Saya wanita umur 22tahun yang sekarang masih menjadi seorang mahasiswi disalah satu perguruan tinggi negeri di kota Pontianak. Saya ingin bertanya, bagaimana cara mengatasi sedih yang berlebihan jika mengingat masa lalu yang menyedihkan? Karena di kecewakan, di hianati, dan dibohongi serta ditinggalkan. Dianggap remeh, dipandang sebelah mata dengan orang lain, tidak dipercaya, tidak memiliki ruang untuk bisa di dukung? Saya selalu merasa saya orang paling buruk di dunia, saya merasa orang-orang lain sulit menghargai dan menerima kehadiran saya, mereka tidak mencintai saya dengan baik sebagaimana saya berusaha mencintai mereka dengan sangat baik. Saya trauma membangun hubungan baru dengan orang lain, tapi saya menjalani hubungan baru itu. Tentunya dengan perasaan yang flat, datar gitu aja tanpa perasaan yang seperti dulu saya pernah rasakan sebelum rasa sakit akibat penghianatan itu muncul. Saya ingin menikah, tapi saya takut untuk menikah.

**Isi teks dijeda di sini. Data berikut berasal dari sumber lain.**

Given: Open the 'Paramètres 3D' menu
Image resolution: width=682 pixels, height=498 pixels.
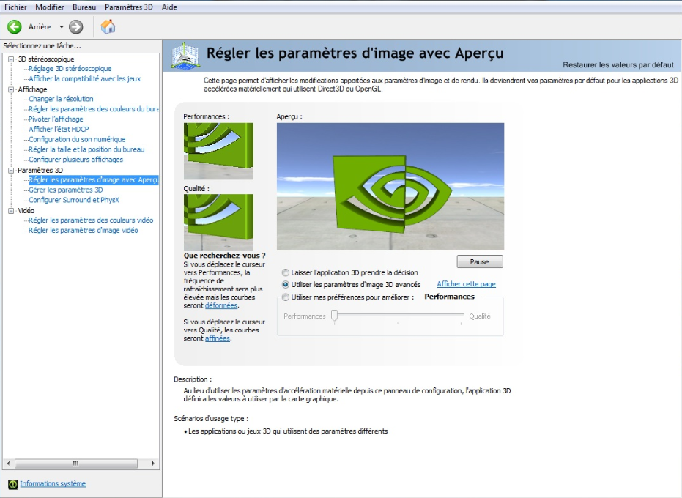Looking at the screenshot, I should tap(128, 7).
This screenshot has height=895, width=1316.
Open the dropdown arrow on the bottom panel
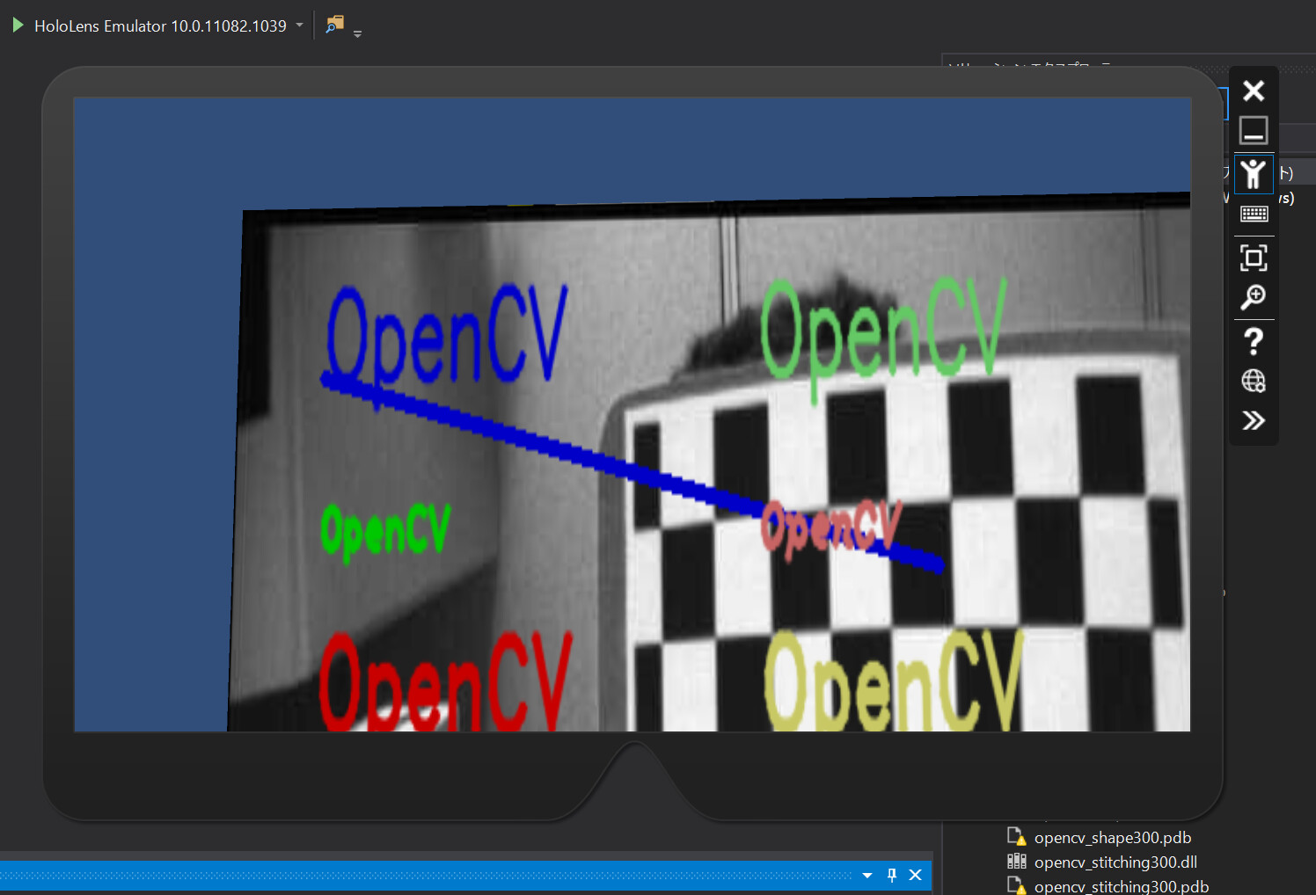pyautogui.click(x=867, y=875)
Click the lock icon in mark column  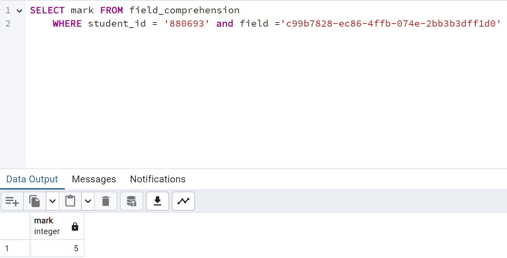(75, 227)
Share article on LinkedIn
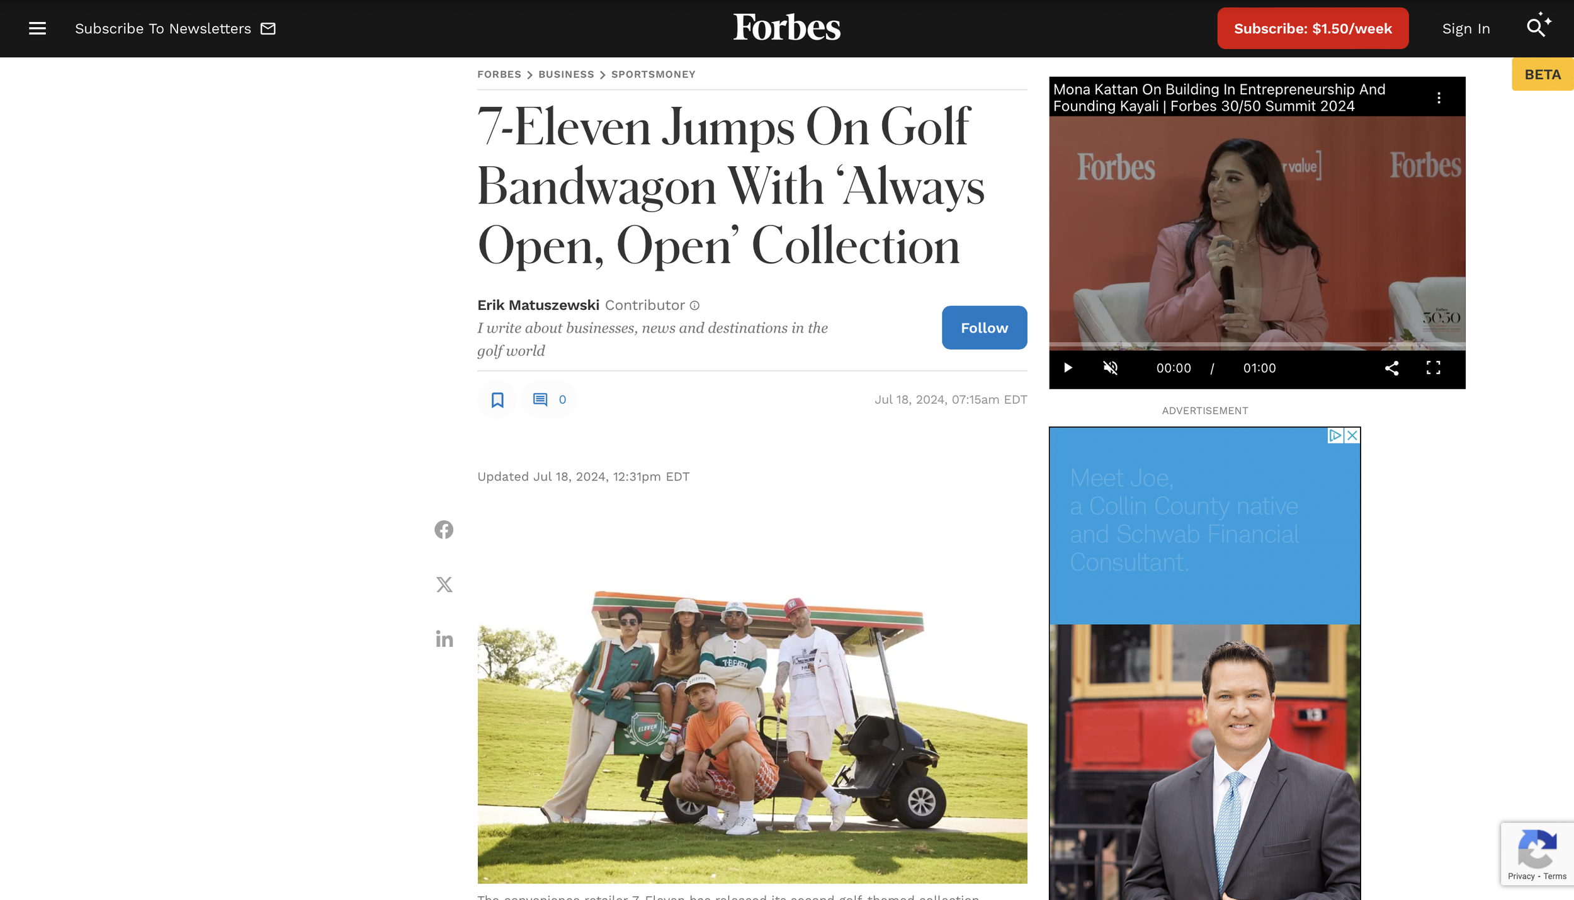Image resolution: width=1574 pixels, height=900 pixels. (444, 639)
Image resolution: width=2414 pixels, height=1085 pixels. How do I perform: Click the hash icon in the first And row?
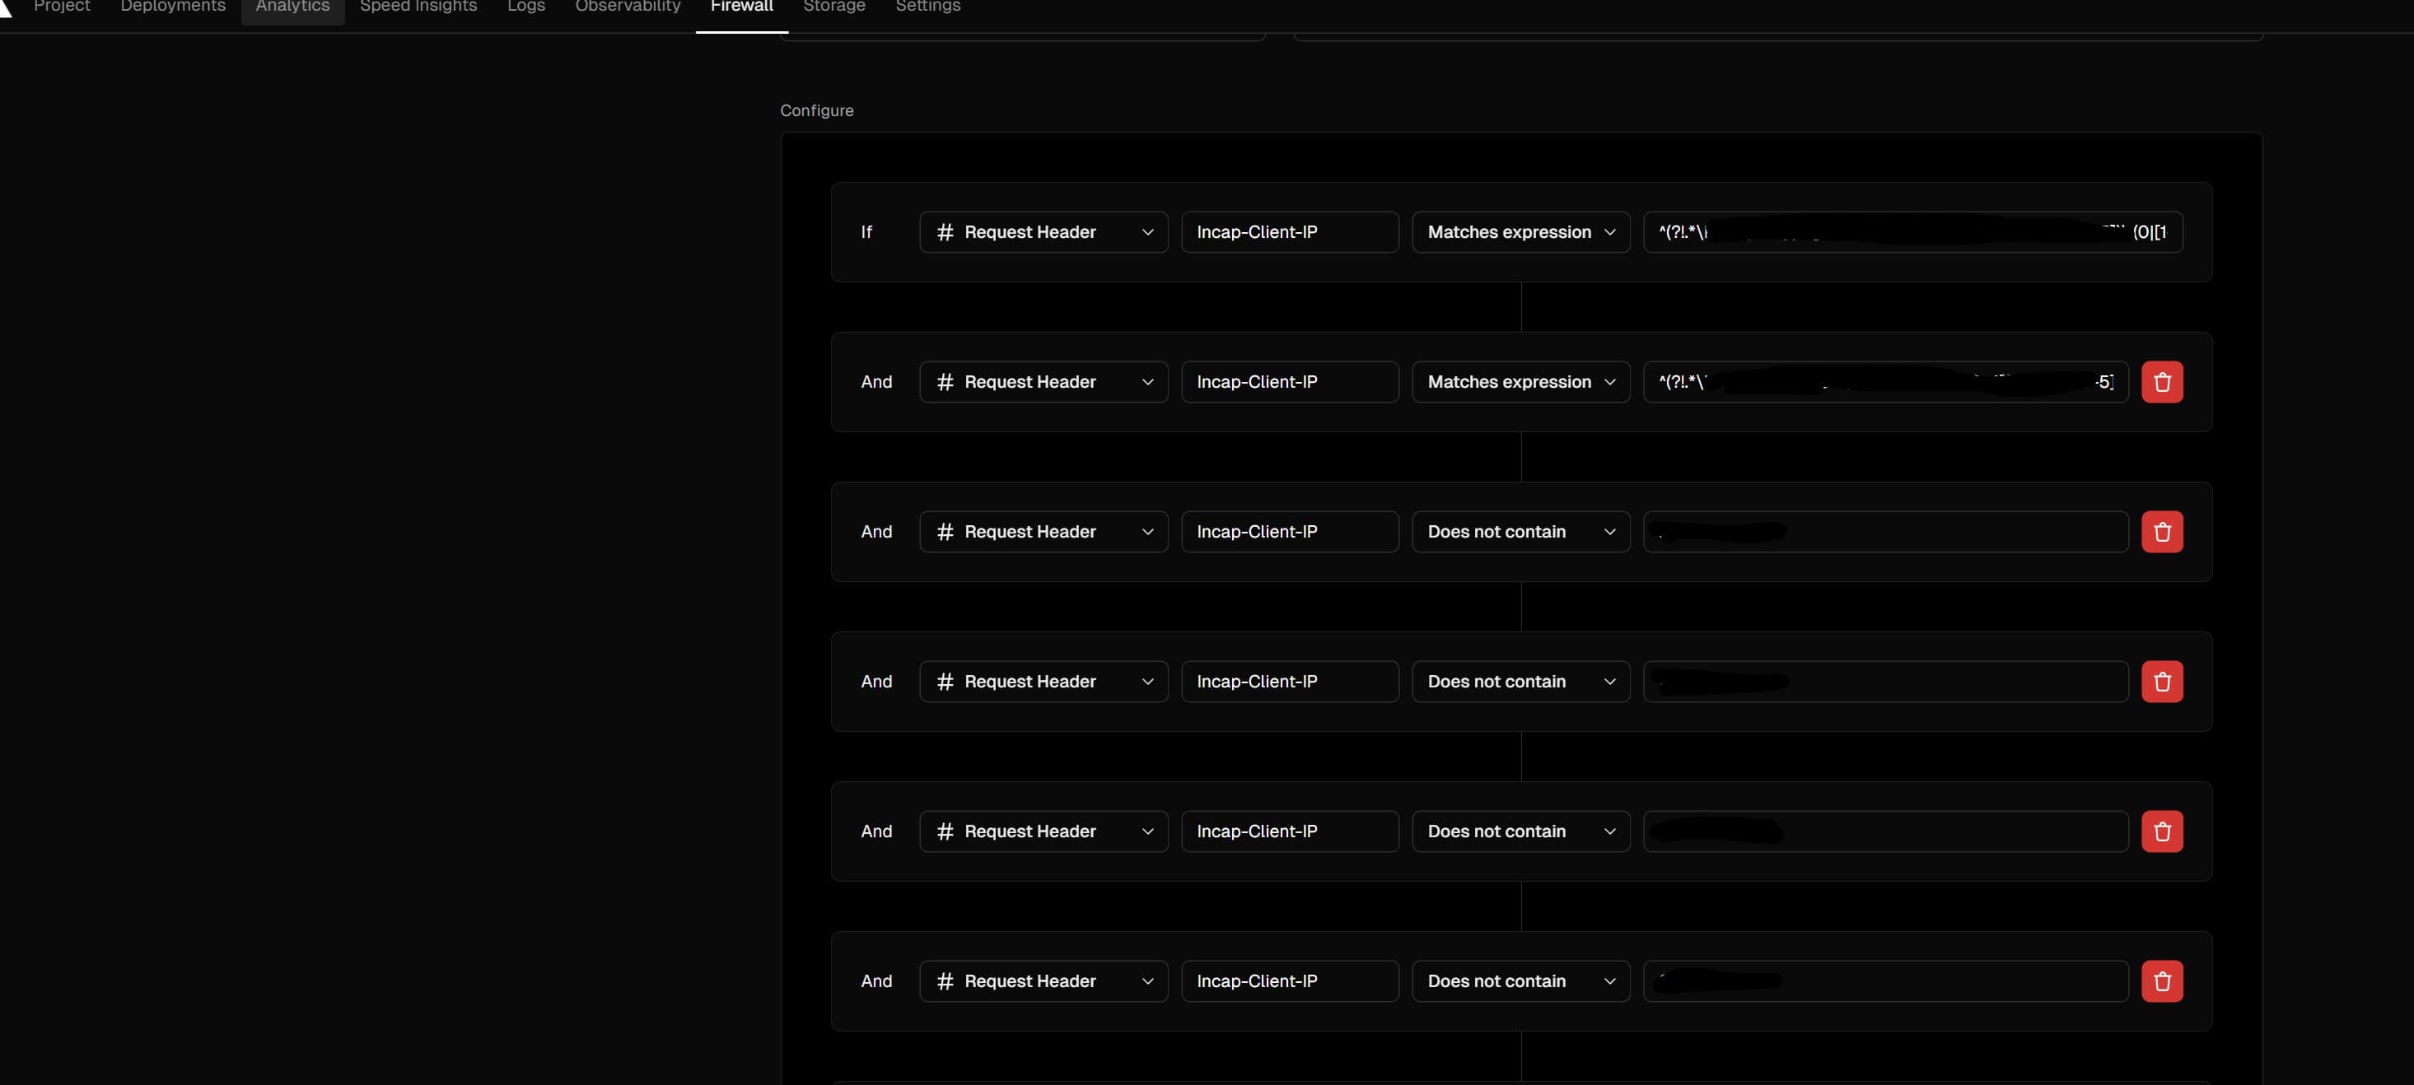point(945,381)
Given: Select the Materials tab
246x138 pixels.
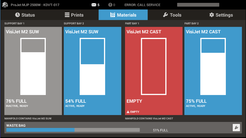Looking at the screenshot, I should pos(123,15).
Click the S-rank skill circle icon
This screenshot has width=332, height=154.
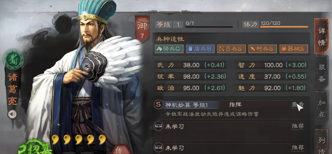click(158, 105)
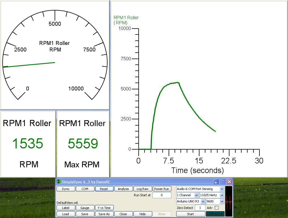Viewport: 288px width, 218px height.
Task: Switch to Gauge view
Action: (x=85, y=208)
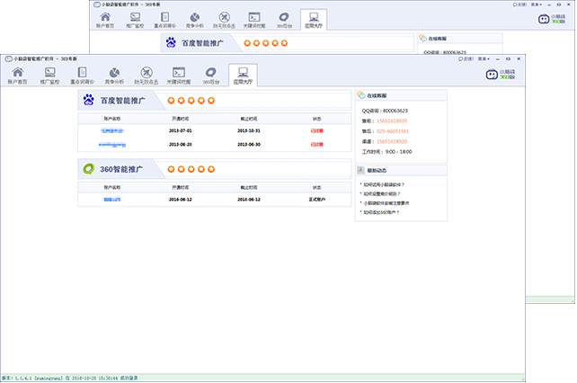Open 竞争分析 pie chart icon in front window
The width and height of the screenshot is (577, 383).
coord(113,75)
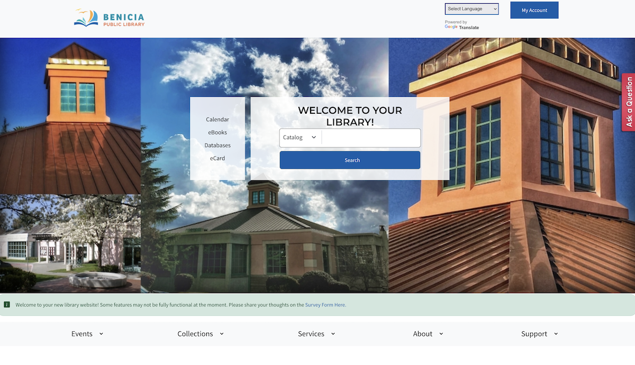
Task: Expand the Collections menu chevron
Action: tap(222, 334)
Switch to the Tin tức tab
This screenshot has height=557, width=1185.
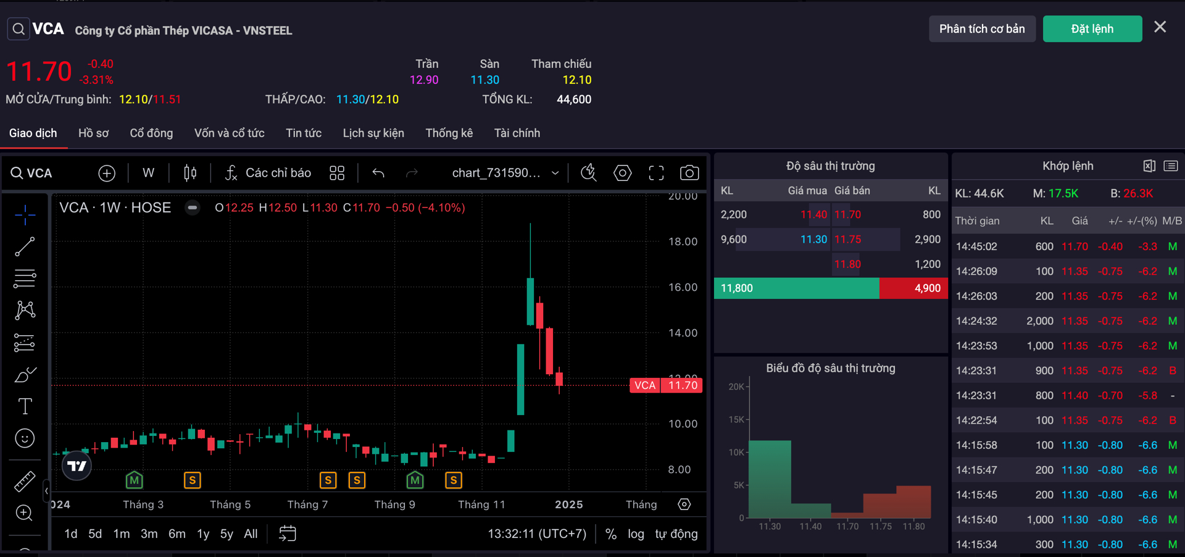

Karena saya takut saya tidak bahagia secara lahir, batin, maupun finansial. Selain itu, saya takut disakiti, saya takut kehidupan saya menjadi jauh lebih tidak baik. Saya takut orang lain menyakiti saya karena alasan krtidaksempketida fisik saya. Saya selalu minder dengan prnampipen fisik saya. Saya juga menderita penyakit kronik yang membuat tubuh saya terlalu kurus daripada normal nya, saya kehilangan nafsu makan saya, dan saya sering mengalami nyeri di lambung saya (yaa gastritis akut). Wajah saya kehilangan rona segarnya mungkin efek saya sering bersedih dan menangis. Saya terlihat lebih lesu dan tidak berselera apa-apa.